19 de noviembre de 2016. Sábado.
LA CIUDAD
Nunca estás solo en el mar, amanecer en La Torre. F: FotVi |
-Ayer volví a La Torre, pero con ojos barrocos, llenos
de avenidas y árboles gigantescos de ciudad. Y ruidos perversos y estéricos de
coches que van y vienen, contaminantes. Y gente con prisas, apurada, con un
cierto aspecto de cansancio en su apariencia. En la ciudad, ves la pobreza en
las calles con la esperanza de que caiga una moneda en su mano alargada.
Esperanza en las manos alargadas, demoradas, persistentes, de la pobreza. En el
campo, todo es distinto, más coloquial, más íntimo, más secreto. Y más natural.

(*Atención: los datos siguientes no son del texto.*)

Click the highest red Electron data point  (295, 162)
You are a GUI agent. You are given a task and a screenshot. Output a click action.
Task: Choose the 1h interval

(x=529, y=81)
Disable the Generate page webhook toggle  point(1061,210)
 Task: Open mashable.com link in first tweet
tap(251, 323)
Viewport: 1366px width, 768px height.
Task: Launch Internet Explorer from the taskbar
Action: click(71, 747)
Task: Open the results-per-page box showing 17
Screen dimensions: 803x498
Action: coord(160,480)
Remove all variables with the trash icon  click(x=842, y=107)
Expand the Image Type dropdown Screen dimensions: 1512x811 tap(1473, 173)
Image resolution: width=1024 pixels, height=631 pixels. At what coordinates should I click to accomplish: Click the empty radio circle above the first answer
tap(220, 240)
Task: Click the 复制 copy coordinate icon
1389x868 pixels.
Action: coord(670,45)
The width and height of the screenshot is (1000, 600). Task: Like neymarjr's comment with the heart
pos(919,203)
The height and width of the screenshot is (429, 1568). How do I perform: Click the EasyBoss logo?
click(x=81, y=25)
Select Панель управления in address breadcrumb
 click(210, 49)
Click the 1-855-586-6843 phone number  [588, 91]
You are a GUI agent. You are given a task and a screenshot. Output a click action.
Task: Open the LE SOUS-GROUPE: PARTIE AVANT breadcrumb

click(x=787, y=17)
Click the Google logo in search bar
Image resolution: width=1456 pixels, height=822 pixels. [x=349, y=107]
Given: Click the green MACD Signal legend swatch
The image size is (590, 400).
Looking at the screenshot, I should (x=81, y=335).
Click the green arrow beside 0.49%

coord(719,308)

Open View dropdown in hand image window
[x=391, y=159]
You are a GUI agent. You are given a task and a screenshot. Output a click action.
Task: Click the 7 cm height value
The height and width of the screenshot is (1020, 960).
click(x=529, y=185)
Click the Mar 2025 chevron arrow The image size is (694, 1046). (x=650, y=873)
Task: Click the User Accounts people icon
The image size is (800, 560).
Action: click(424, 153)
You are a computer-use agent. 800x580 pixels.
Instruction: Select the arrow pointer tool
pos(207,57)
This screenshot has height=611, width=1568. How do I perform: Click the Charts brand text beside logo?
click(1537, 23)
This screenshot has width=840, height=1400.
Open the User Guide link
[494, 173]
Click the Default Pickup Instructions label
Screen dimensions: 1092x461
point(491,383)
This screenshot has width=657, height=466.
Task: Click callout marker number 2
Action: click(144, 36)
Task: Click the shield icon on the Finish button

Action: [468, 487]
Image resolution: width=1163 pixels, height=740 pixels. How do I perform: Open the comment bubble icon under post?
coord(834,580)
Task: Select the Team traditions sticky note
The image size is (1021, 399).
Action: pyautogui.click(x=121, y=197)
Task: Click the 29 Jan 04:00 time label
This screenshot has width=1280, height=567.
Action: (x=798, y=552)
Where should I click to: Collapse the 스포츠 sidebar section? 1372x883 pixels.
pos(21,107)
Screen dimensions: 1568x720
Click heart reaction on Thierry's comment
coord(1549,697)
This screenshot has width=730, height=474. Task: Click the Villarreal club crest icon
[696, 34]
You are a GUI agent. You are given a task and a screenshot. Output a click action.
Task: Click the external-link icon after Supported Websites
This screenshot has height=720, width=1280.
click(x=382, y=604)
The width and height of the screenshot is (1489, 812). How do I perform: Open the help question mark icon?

Afinaban los pájaros; en verano huyen: les espantan los veraneantes que llegan
con todos los ruidos y heridas de la ciudad. Una ardilla me saludó mirándome
con osadía, o con el gozo de quien recibe complacido a un colega desconocido. Me
miró desde su altura -una palmera-, y siguió llevándose dátiles a la boca con
sus patas delanteras; sin inmutarse, comiendo con los mofletes hinchados, con
aparente glotonería. Yo le dije: «Hola, ardilla», y entré en el patio de casa,
donde me esperaban para ser barridas las aceitunas caídas del olivo. Eran negras,
aceitosas, apetitosas para el mirlo y el petirrojo, y el gorrión. Ando, y veo
el mar, y recibo su consuelo, ahora que está solo, ahora que estamos solos él y
yo, sin el clamor desnudo de los bañistas, sin el pésimo gusto desnudo de
ciertos bañistas. Y ya, de vuelta a casa, Diario, pienso en lo que escribió Hemingway
en El viejo y el mar: «Y, de pronto -dice-,
se dio cuenta de que no hay nadie que nunca esté solo en el mar». El mar, de
dulce o trágica compañía, pero siempre amigo fiel… La mar (12:45:30).